>> start Material provided
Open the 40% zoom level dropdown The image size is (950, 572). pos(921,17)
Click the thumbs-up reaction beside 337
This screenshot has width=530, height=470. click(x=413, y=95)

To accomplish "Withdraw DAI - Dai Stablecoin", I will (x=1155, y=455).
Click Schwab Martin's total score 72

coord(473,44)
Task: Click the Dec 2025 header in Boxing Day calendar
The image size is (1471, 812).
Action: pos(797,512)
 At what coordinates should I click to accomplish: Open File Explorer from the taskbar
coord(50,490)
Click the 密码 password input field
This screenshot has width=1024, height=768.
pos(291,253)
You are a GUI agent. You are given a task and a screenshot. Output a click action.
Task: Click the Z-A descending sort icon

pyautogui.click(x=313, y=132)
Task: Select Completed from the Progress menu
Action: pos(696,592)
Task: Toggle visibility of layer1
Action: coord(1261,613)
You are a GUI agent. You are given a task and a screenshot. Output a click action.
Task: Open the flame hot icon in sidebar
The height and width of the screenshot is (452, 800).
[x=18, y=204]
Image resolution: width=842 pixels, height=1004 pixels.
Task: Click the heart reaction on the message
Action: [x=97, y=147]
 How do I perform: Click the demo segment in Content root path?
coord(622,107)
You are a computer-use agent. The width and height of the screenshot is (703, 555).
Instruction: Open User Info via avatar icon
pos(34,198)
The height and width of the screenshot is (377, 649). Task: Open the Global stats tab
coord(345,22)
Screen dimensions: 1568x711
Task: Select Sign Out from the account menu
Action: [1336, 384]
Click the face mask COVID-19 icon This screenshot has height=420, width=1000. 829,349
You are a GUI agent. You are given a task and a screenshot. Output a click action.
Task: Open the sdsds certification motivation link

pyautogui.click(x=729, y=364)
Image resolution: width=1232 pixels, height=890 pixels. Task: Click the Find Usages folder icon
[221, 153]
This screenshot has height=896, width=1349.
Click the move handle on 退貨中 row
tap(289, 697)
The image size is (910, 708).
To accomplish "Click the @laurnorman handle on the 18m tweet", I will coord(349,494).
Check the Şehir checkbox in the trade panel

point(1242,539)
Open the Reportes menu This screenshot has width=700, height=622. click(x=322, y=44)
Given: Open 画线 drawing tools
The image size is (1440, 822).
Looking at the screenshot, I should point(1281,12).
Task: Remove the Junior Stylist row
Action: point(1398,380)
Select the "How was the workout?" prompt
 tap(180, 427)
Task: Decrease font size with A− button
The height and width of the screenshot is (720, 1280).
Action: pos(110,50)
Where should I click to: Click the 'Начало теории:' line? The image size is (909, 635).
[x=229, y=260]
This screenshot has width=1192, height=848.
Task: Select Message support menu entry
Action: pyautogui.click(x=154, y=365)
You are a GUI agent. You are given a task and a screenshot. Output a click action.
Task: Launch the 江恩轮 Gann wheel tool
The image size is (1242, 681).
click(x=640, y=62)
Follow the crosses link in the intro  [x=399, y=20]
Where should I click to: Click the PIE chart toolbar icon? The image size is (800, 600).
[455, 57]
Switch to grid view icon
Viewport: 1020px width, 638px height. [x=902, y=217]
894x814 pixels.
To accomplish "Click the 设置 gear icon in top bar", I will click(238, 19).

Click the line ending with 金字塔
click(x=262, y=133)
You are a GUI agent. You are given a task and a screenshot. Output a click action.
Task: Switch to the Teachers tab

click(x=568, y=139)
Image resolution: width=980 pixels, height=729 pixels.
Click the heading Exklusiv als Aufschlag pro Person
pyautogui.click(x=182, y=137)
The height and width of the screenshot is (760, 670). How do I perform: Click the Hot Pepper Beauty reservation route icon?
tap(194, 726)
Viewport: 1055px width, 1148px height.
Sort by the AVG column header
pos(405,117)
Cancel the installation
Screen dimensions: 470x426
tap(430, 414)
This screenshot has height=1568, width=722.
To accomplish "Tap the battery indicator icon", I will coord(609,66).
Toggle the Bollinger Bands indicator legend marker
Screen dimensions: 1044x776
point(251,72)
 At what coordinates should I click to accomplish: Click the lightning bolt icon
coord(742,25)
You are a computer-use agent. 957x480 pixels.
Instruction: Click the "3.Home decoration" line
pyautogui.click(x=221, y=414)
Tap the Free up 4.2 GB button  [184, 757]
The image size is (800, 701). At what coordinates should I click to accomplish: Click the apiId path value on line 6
>> end Material provided
● Objective
Convert the stretch of material from its start through the line containing "This screenshot has width=530, height=470." into a two-column CSV with the headers instruction and response, one row per instruction paired with its response. Quote every field and replace any line breaks inside a field with spaces.

● Exercise output
instruction,response
"Open the 40% zoom level dropdown The image size is (950, 572).","pos(921,17)"
"Click the thumbs-up reaction beside 337","This screenshot has width=530, height=470. click(x=413, y=95)"